Texto extraído:
++++++

Um fim de semana pródigo
em lazer cultural é um empurrão no sentido do bem estar e da saúde mental.
Gosto das conversas
enroladas, cada fato a pegar no anterior, demoradas, calmas, inspiradas, plenas
de humor e raciocínio, que se escoam sem tempo, apanágio de sábados e domingos
invernosos.
Gosto da arte em
praticamente todas as formas de expressão. Entendo as linguagens estéticas como
alimento do intelecto e do gosto. No fundo, tal e qual como a vida ou sendo a vida
da vida.
Perguntaram-me num destes
dias, «como acha que vai a cultura em Leiria?» Adivinhei o vir a caminho a
consigna costumeira do não se faz nada. E atalhei. Pois vou constatando haver
hoje muitos pequenos núcleos suscetíveis de crescerem e darem uma boa
panorâmica cultural dentro de alguns anos, como um longo tapete verde, cor da
esperança. O que é verdade, aflora da frutificação dos exemplos, e pode
tornar-se um caso muito sério de exigência e bom gosto.
Leiria é uma cidade
descuidada, com pouco sentido estético. Mas mantém, apesar do seu ar
desprezado, uma judiaria enorme, lugar herança de muitos cristãos novos também.

++++++

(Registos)
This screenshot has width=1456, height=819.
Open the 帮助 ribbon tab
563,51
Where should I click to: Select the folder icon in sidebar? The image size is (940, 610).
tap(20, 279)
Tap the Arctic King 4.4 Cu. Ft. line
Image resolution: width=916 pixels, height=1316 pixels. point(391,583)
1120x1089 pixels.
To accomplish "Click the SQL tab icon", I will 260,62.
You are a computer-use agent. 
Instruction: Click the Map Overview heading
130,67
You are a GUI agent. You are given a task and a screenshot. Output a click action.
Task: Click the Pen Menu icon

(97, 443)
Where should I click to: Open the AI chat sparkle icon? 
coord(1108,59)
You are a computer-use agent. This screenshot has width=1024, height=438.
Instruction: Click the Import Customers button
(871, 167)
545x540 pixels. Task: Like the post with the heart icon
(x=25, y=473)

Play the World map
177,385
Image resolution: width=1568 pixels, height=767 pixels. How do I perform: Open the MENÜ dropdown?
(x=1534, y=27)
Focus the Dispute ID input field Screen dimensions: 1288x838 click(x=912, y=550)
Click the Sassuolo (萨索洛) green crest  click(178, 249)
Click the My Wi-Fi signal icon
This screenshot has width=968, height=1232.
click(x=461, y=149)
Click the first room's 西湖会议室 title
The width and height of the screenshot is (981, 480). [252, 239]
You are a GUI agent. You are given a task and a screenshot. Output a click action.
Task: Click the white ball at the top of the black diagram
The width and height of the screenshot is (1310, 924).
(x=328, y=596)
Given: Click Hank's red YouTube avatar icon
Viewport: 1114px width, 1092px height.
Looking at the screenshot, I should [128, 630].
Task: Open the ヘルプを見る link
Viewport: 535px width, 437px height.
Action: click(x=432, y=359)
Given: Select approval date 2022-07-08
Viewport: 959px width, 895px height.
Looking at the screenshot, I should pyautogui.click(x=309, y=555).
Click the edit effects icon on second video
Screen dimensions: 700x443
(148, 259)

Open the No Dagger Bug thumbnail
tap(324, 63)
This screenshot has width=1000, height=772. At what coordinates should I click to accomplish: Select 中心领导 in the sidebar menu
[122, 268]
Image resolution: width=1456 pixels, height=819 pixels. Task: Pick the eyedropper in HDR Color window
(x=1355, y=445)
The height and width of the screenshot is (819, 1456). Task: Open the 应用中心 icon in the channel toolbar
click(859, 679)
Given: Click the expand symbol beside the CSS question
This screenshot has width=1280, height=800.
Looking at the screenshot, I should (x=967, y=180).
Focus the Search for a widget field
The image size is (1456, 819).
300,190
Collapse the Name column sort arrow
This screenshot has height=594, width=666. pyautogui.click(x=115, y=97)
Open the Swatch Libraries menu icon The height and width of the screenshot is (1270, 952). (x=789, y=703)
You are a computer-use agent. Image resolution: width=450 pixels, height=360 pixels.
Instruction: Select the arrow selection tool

++++++

O pedido: Reproduza literalmente o trecho do texto sobre a cultura em Leiria que vai de "Gosto das conversas" até "invernosos.", inclusive. Estes dados têm origem numa fonte diferente da do texto sobre a cultura em Leiria.

Solução da tarefa:
Gosto das conversas
enroladas, cada fato a pegar no anterior, demoradas, calmas, inspiradas, plenas
de humor e raciocínio, que se escoam sem tempo, apanágio de sábados e domingos
invernosos.